=== Section Start ===

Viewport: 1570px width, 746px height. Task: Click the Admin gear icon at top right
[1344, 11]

=== Section End ===
=== Section Start ===

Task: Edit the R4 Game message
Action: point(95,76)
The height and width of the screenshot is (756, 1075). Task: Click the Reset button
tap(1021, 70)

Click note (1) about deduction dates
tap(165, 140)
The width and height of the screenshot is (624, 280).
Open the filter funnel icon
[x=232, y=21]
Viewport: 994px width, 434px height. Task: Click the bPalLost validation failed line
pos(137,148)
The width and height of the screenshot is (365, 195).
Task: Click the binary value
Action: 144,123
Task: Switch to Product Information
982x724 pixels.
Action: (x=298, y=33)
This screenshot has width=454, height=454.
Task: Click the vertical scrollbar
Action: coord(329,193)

=== Section End ===
=== Section Start ===

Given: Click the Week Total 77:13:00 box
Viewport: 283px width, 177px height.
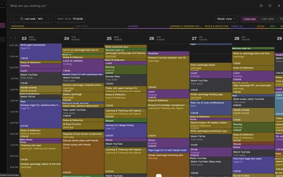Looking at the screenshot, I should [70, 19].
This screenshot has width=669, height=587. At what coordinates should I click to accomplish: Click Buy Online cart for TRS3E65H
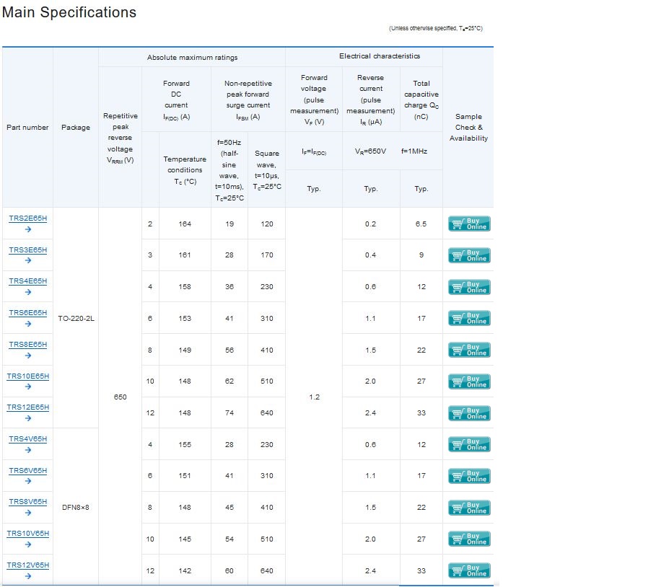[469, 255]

=== Section End ===

Copy out only the lines of the records above from the one with "The width and height of the screenshot is (624, 280)." through the one with "Task: Switch to Product Information", exactly as they stand, both included.

§ **Your solution**:
The width and height of the screenshot is (624, 280).
Open the filter funnel icon
[x=232, y=21]
Viewport: 994px width, 434px height. Task: Click the bPalLost validation failed line
pos(137,148)
The width and height of the screenshot is (365, 195).
Task: Click the binary value
Action: 144,123
Task: Switch to Product Information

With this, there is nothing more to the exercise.